Today is NYE and I won't be doing anything fun. I have to work in the morning so I'll be in bed by 10:00. I'm so lame. I promise myself that next year I will not work Christmas or New Year's Day. I'll see if I can talk Ian in to taking off the time as well.
So, this is embarrassing. My new year's resolutions for last year were to loose weight and have an orgasm everyday. I'm sure you think that's lame, but it isn't. Husbands and wives need to be together more. Maybe some of you have time to be intimate, but I/we don't. I'm not embarrassed to say that if we can do it once a week, I'm surprised. It's so damn hard! I hate that Ian and I don't have the relationship we used to have. I can't imagine that anyone has the same relationship they had when they were childless and new wed. Ah, those were the good ol' days. Now I have kids who come knock on my door while Ian and I are, ahem, "occupied", saying, "What are you guys doing in there ..." ... "come out, I need to talk to you".

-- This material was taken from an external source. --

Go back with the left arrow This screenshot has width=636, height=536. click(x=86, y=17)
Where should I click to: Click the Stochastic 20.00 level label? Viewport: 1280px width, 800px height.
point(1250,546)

Anyway, this year my only goal is to loose weight. Laura, Ashlee and my co-worker are joining weight watchers. If anyone wants to come along, you're more than welcome. I would LOVE to get to 150lbs. I don't know if it's even possible. I love food so much. It also means I have to stop drinking because of the empty calories. Totally sucks. I'll have to 'celebrate' every 8 weeks or so.
I'd love to travel in the new year, but I'm not sure that will happen. Ian and I are saving for my 'mommy makeover'. We're saving money AND pto from work. I always struggle with travel, too. Should I take the kids or not? I hate that I feel guilty if I don't bring them with, but then when I do, I don't enjoy myself. *sigh*
So, no photos this post ... just rambling.